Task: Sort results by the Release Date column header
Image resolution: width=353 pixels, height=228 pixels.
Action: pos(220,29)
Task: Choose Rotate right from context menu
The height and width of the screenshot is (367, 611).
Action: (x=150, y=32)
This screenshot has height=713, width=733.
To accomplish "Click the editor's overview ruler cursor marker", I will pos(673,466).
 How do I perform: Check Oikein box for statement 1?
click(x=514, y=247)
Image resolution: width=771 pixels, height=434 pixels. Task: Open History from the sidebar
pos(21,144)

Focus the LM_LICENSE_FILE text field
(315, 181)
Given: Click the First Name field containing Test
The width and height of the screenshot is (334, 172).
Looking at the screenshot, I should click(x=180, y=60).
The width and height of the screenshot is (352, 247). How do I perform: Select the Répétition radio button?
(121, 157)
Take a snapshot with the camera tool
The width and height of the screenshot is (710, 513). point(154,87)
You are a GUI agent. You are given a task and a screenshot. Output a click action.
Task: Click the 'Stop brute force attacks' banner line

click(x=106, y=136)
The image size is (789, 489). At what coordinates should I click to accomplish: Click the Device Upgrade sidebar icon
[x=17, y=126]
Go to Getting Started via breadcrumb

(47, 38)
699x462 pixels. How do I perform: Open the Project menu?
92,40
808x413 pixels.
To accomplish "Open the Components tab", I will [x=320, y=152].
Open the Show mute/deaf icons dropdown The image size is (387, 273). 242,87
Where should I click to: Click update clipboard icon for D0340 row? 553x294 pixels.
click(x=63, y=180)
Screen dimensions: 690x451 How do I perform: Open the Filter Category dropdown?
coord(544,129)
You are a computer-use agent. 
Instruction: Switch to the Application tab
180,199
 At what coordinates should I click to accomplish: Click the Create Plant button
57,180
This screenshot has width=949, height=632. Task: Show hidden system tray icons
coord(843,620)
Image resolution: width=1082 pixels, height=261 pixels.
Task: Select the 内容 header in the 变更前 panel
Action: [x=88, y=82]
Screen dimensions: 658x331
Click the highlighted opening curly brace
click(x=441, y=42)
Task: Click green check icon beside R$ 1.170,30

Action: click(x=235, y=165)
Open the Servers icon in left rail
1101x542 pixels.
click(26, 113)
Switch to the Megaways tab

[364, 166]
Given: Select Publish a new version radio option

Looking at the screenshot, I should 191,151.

- - - -

| What you are asked to do |
For each entry above, write out an exact copy.

| Reply |
Task: Sort results by the Release Date column header
Image resolution: width=353 pixels, height=228 pixels.
Action: pos(220,29)
Task: Choose Rotate right from context menu
The height and width of the screenshot is (367, 611).
Action: (x=150, y=32)
This screenshot has height=713, width=733.
To accomplish "Click the editor's overview ruler cursor marker", I will pos(673,466).
 How do I perform: Check Oikein box for statement 1?
click(x=514, y=247)
Image resolution: width=771 pixels, height=434 pixels. Task: Open History from the sidebar
pos(21,144)

Focus the LM_LICENSE_FILE text field
(315, 181)
Given: Click the First Name field containing Test
The width and height of the screenshot is (334, 172).
Looking at the screenshot, I should click(x=180, y=60).
The width and height of the screenshot is (352, 247). How do I perform: Select the Répétition radio button?
(121, 157)
Take a snapshot with the camera tool
The width and height of the screenshot is (710, 513). point(154,87)
You are a GUI agent. You are given a task and a screenshot. Output a click action.
Task: Click the 'Stop brute force attacks' banner line

click(x=106, y=136)
The image size is (789, 489). At what coordinates should I click to accomplish: Click the Device Upgrade sidebar icon
[x=17, y=126]
Go to Getting Started via breadcrumb

(47, 38)
699x462 pixels. How do I perform: Open the Project menu?
92,40
808x413 pixels.
To accomplish "Open the Components tab", I will [x=320, y=152].
Open the Show mute/deaf icons dropdown The image size is (387, 273). 242,87
Where should I click to: Click update clipboard icon for D0340 row? 553x294 pixels.
click(x=63, y=180)
Screen dimensions: 690x451 How do I perform: Open the Filter Category dropdown?
coord(544,129)
You are a computer-use agent. 
Instruction: Switch to the Application tab
180,199
 At what coordinates should I click to accomplish: Click the Create Plant button
57,180
This screenshot has width=949, height=632. Task: Show hidden system tray icons
coord(843,620)
Image resolution: width=1082 pixels, height=261 pixels.
Task: Select the 内容 header in the 变更前 panel
Action: [x=88, y=82]
Screen dimensions: 658x331
Click the highlighted opening curly brace
click(x=441, y=42)
Task: Click green check icon beside R$ 1.170,30

Action: click(x=235, y=165)
Open the Servers icon in left rail
1101x542 pixels.
click(26, 113)
Switch to the Megaways tab

[364, 166]
Given: Select Publish a new version radio option

Looking at the screenshot, I should 191,151.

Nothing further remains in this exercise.